'''

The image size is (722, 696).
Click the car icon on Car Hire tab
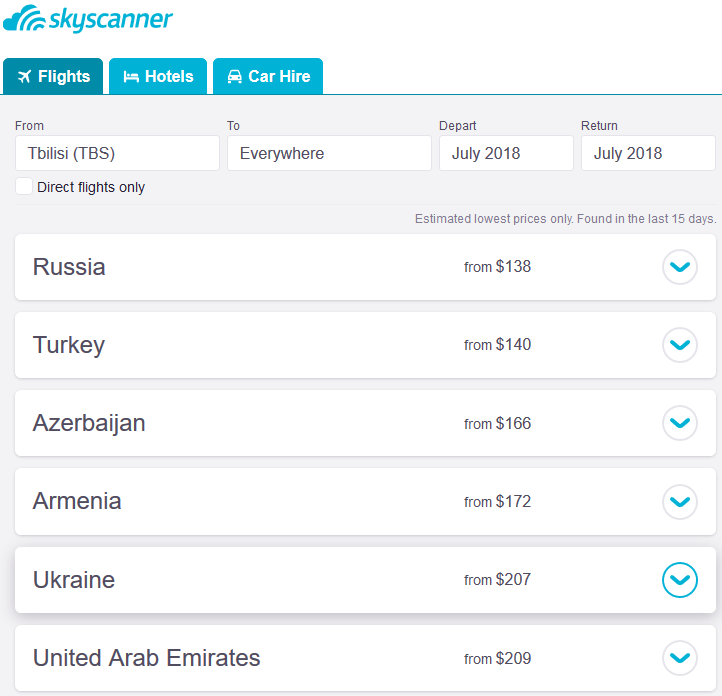(x=235, y=76)
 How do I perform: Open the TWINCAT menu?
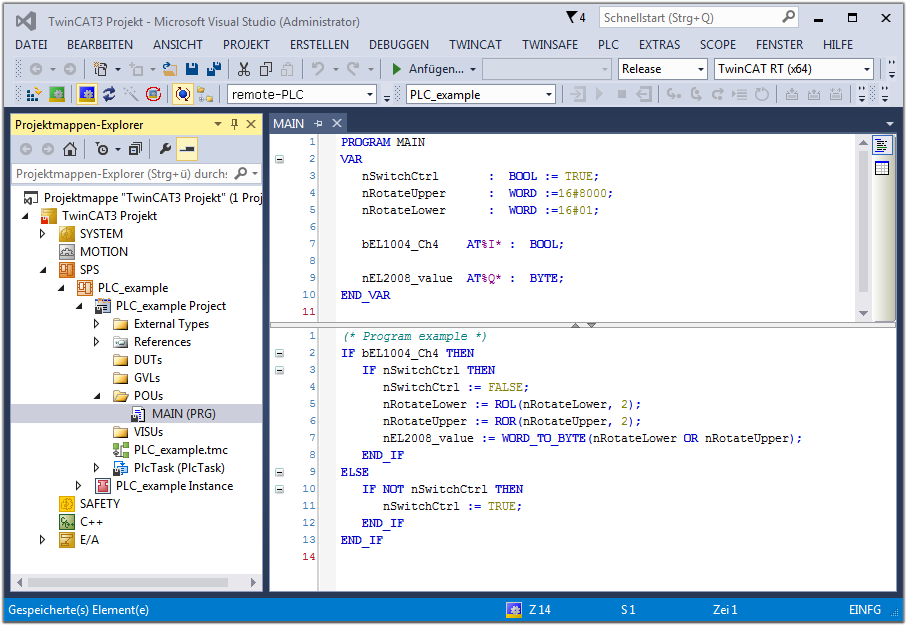pyautogui.click(x=475, y=44)
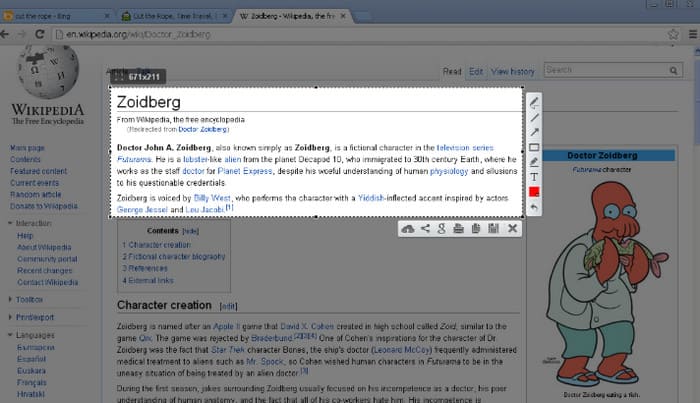Select the Pen drawing tool
The height and width of the screenshot is (403, 700).
tap(534, 102)
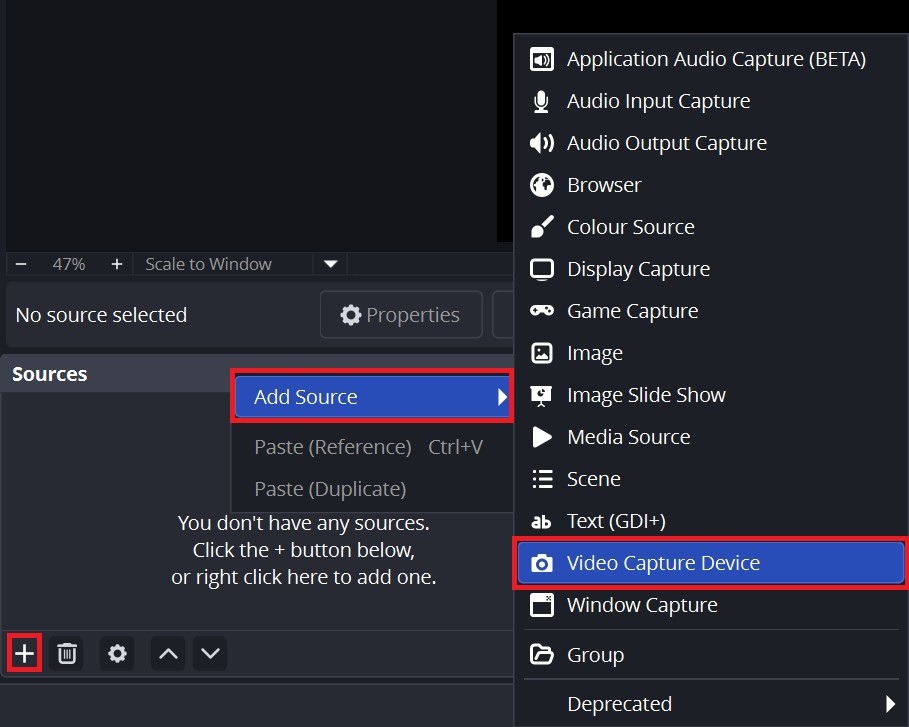Add an Image Slide Show source
The image size is (909, 727).
[x=646, y=395]
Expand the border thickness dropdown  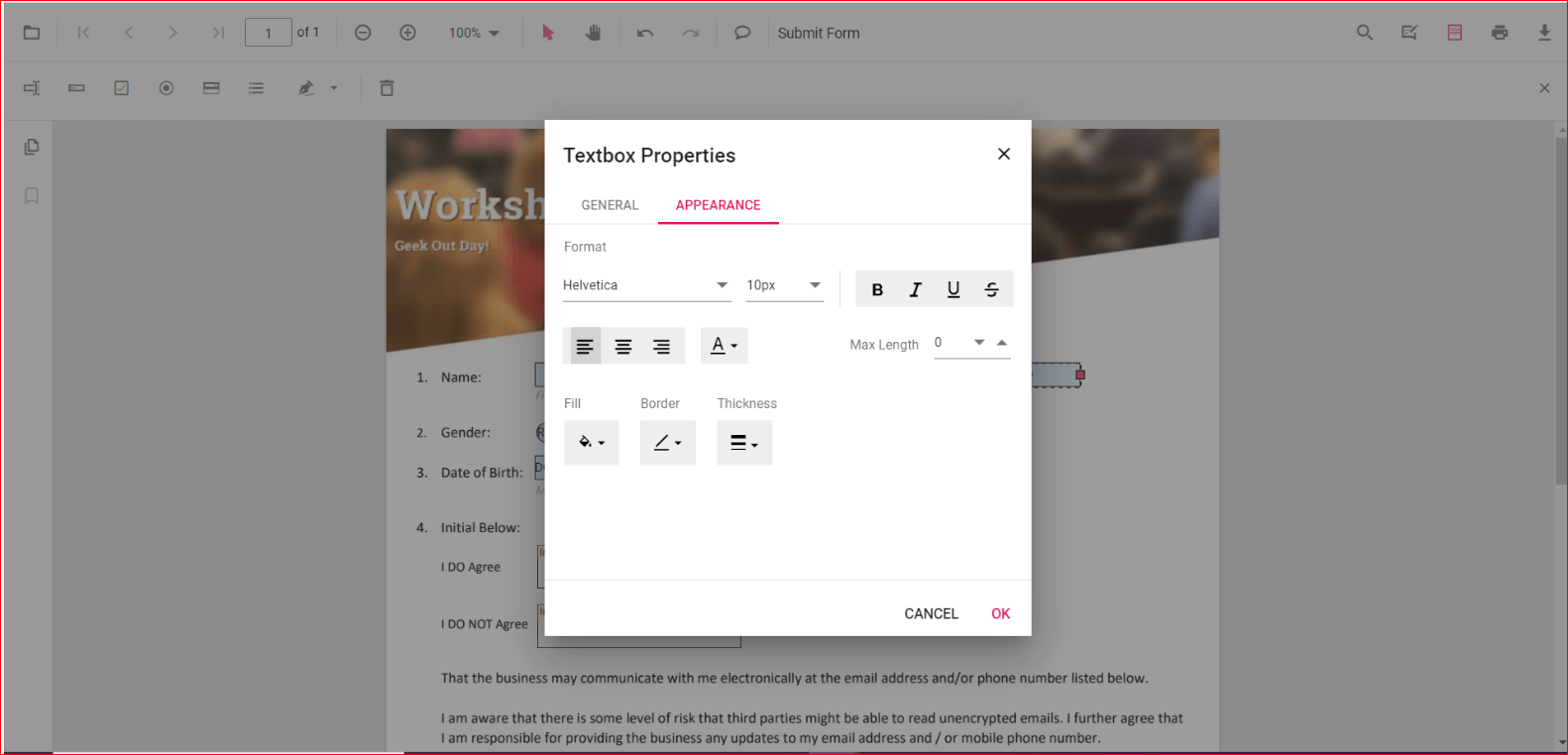pos(744,443)
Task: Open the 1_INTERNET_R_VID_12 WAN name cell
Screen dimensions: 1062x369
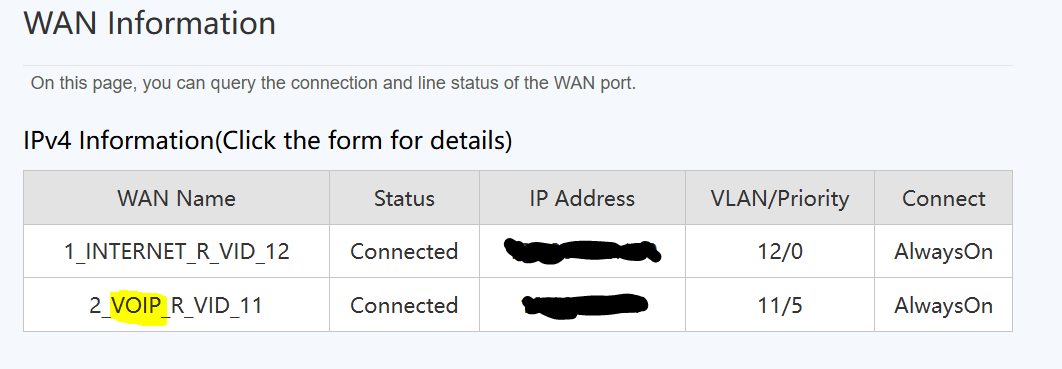Action: (177, 251)
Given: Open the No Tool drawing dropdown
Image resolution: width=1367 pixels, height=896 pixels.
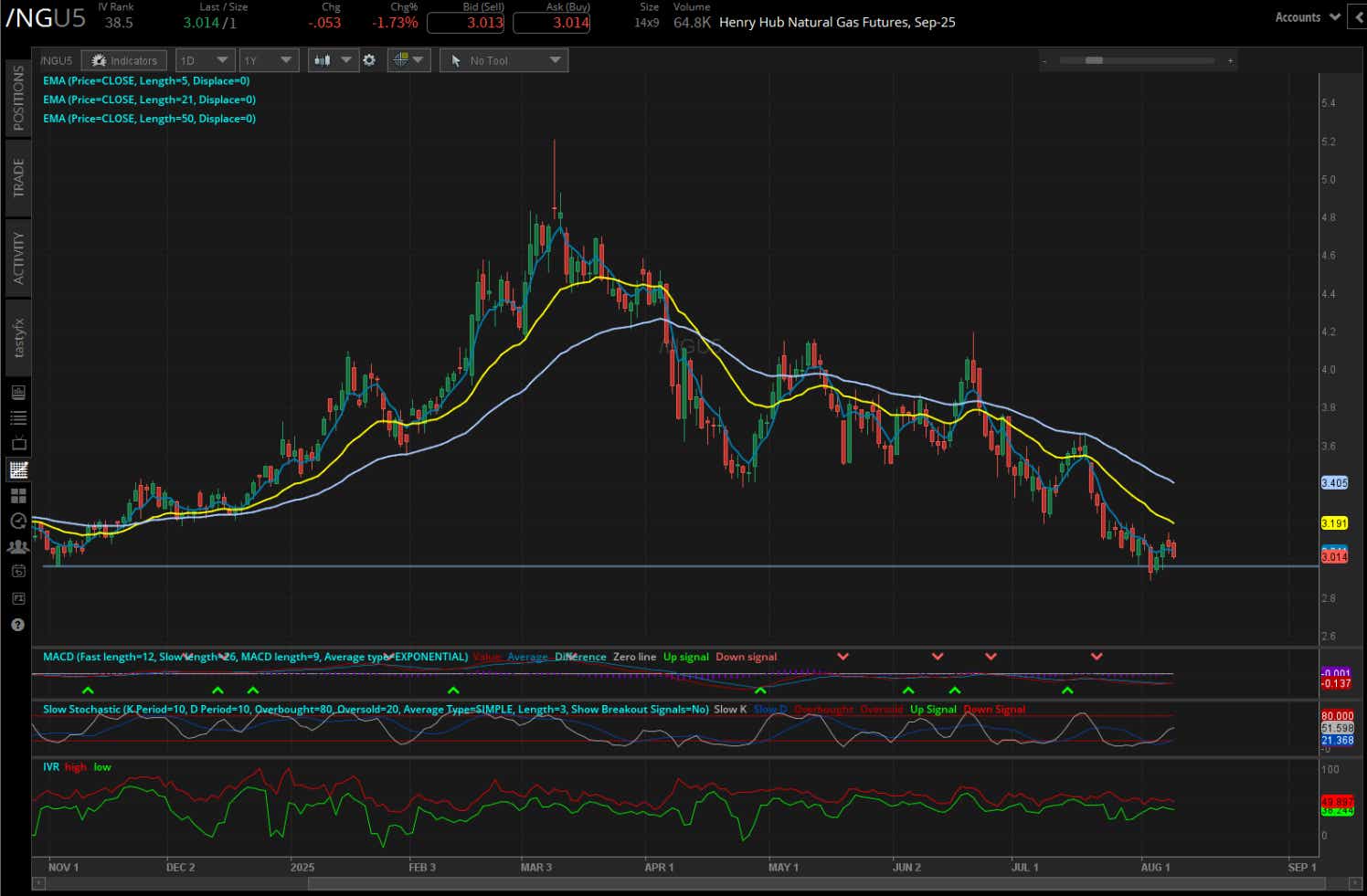Looking at the screenshot, I should point(503,59).
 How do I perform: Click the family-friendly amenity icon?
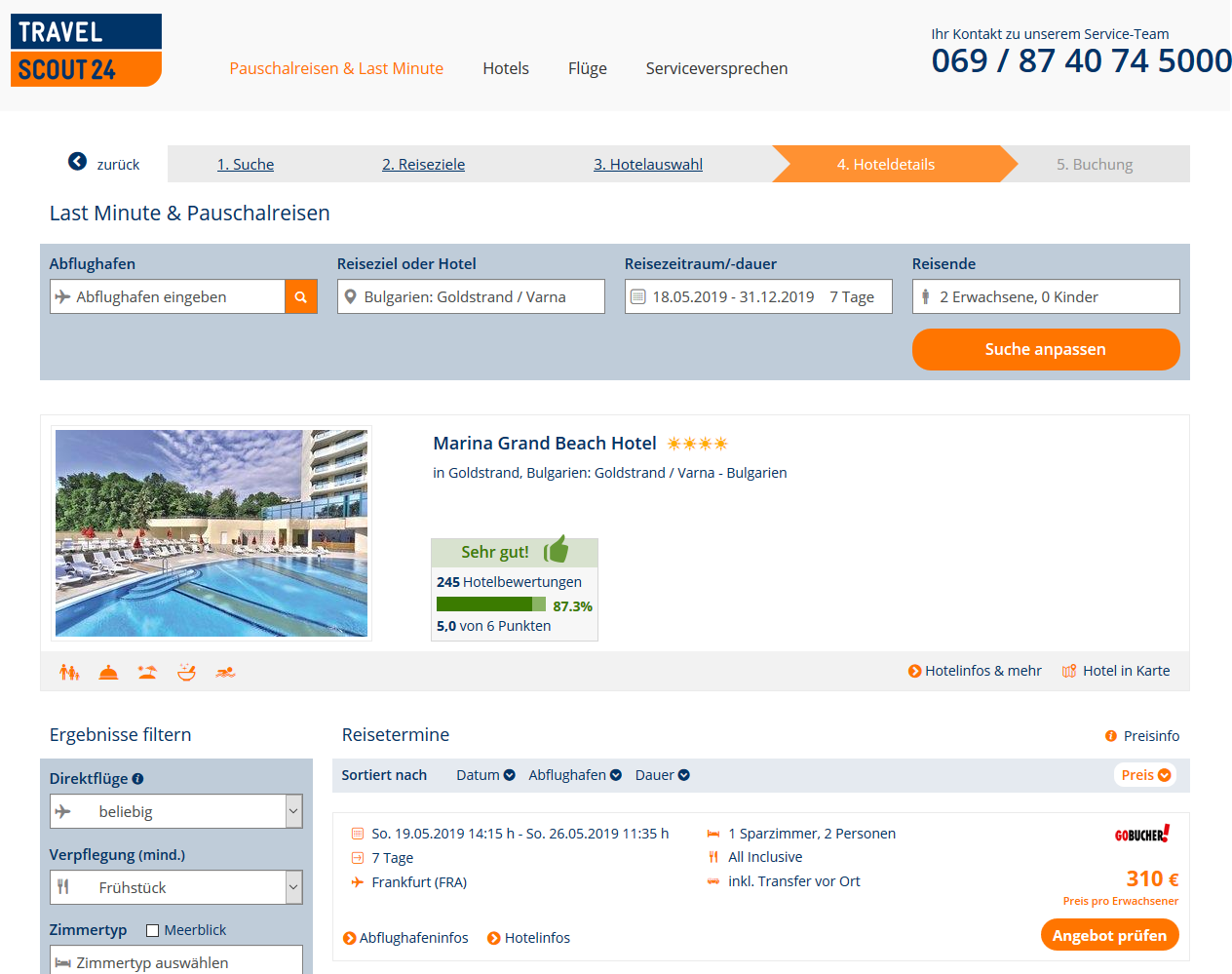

'''

» **WHAT IS REQUIRED**: Could you transcribe exactly the lines from the line containing "Given: Open the No Tool drawing dropdown" through the final line of the records, both included, and nothing beyond them? The pictures should be left out.

» **YOUR SOLUTION**:
Given: Open the No Tool drawing dropdown
Image resolution: width=1367 pixels, height=896 pixels.
Looking at the screenshot, I should point(503,59).
 How do I perform: Click the family-friendly amenity icon?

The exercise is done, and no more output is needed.